## start Extract

You cannot move to another product with NRAM as they don't have any. They will allow you to leave them penalty-free but they won't allow you to move from a fix to their standard rate without penalty, if at all.We would ideally like to have a repayment mortgage but had to have the interest only one to get on the housing market hence why we are stuck with it. We are currently paying around 6% I think so if the current rate is lower it could work in our favour.The other thing is it worth having our house valued privately
When you know the de-linked loan cost, you can establish with a remortgage application to a lender offering a fee-free deal if the property is worth enough to allow you to proceed. Don't forget to put down the de-linked NRAM loan as an outgoing.
Here's an example.
Current situation;-
NRAM mortgage - £99,000 secured
NRAM addition - £21,000 unsecured.
Current monthly payment is £120k @ 6% interest only = £600. On repayment over 20 years, this would cost £860 and over 20 years on 4.79% SVR it would be £778.
Example property value £110,000.
De-link unsecured loan - £21k on capital & interest 20 years @ 10% = £202.65.
Remortgage £99k on £110k value (90%) over 20 years capital & interest = £591.61 per month based on rate of 3.84% with HSBC. This gives a total monthly payment of £794.26.

## end Extract

- [Set exercise 1]:
Answer the following about the NRAM mortgage discussion:
(a) What is the amount of the unsecured NRAM addition?
(b) What property value is used in the example?
(c) Which lender offers the 3.84% rate used for the remortgage calculation?
- [Set exercise 2]:
Copy out the part of the NRAM mortgage discussion that begins with the words containing "Current monthly payment" and ends with "property value £110,000.".

## start Data entries

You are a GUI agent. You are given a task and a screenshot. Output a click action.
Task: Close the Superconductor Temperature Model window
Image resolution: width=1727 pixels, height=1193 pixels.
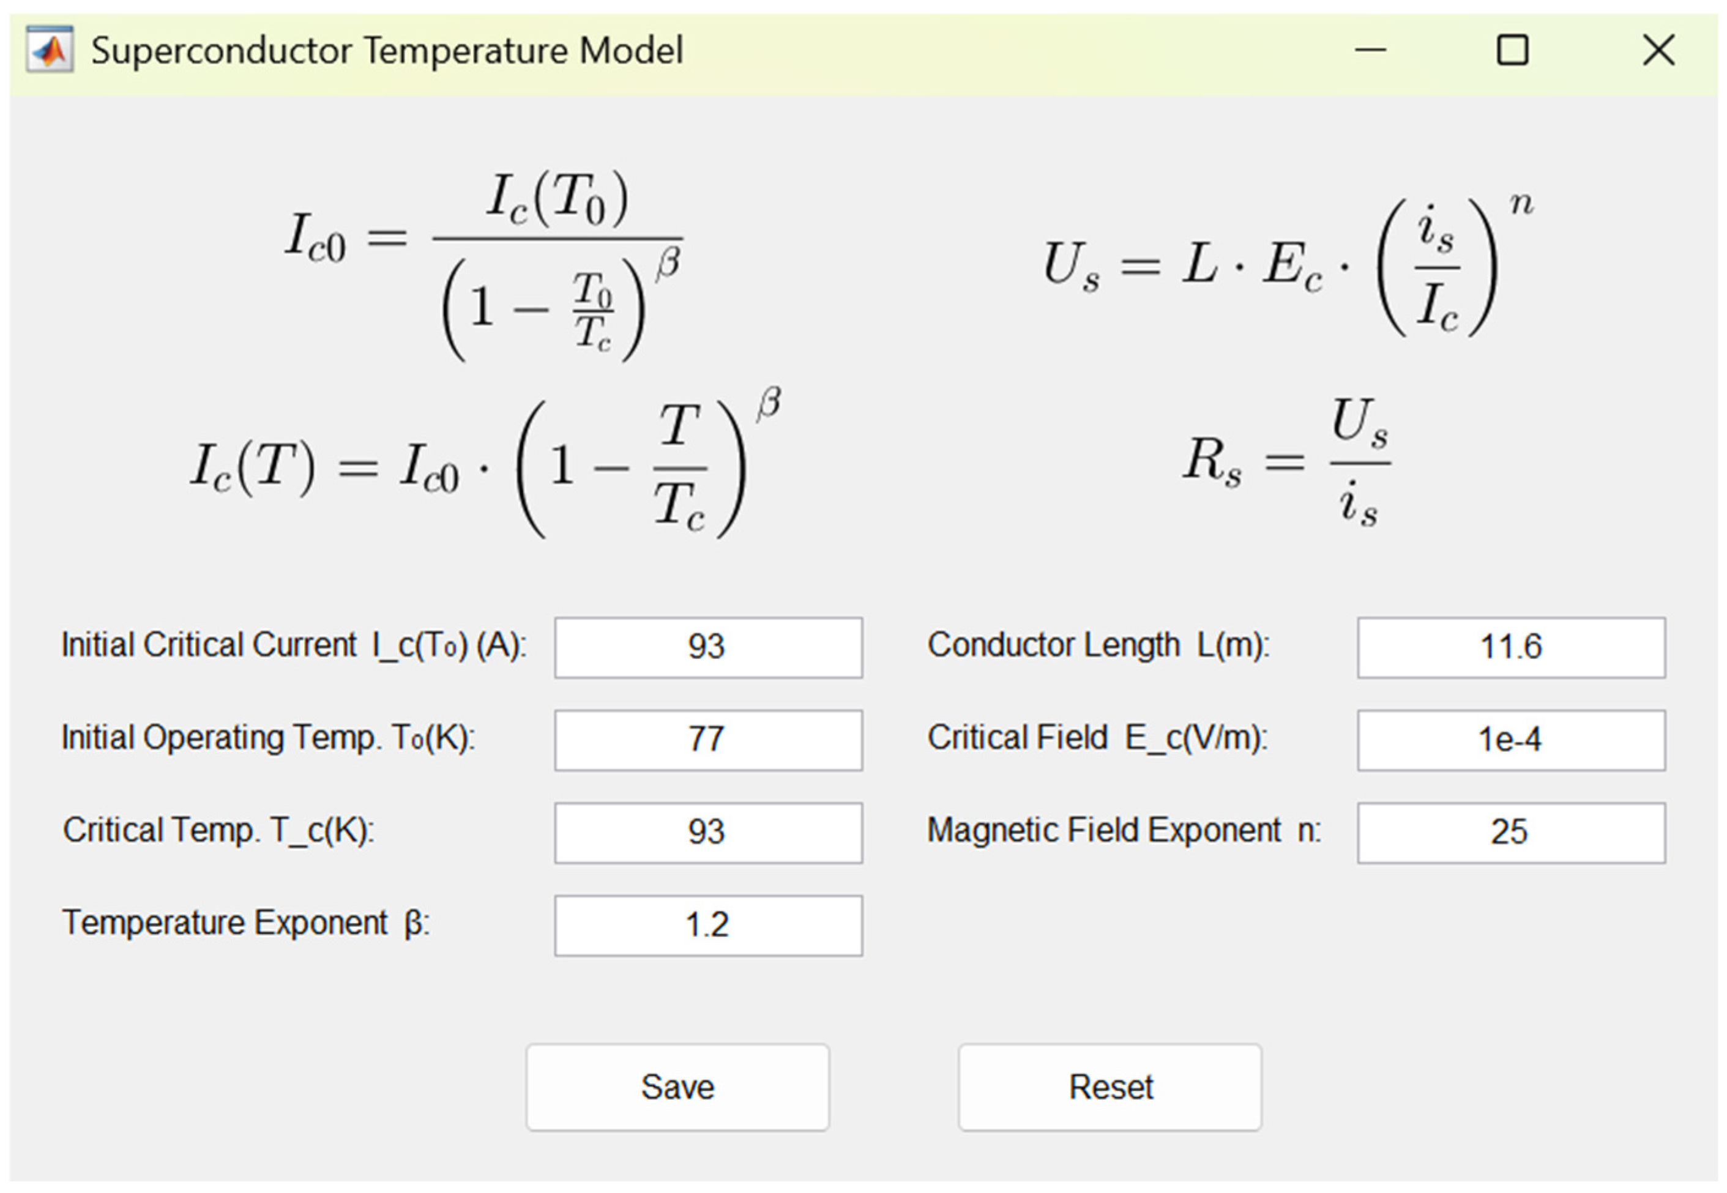(1657, 50)
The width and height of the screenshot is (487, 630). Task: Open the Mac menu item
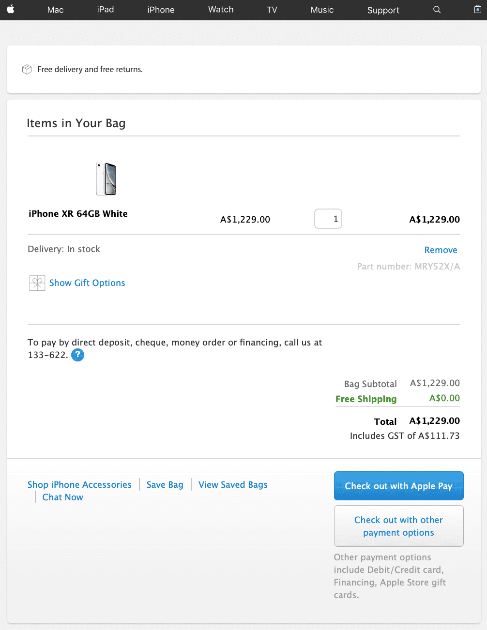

## end Data entries

- [Complete response 1]:
(a) £21,000
(b) £110,000
(c) HSBC

- [Complete response 2]:
Current monthly payment is £120k @ 6% interest only = £600. On repayment over 20 years, this would cost £860 and over 20 years on 4.79% SVR it would be £778.
Example property value £110,000.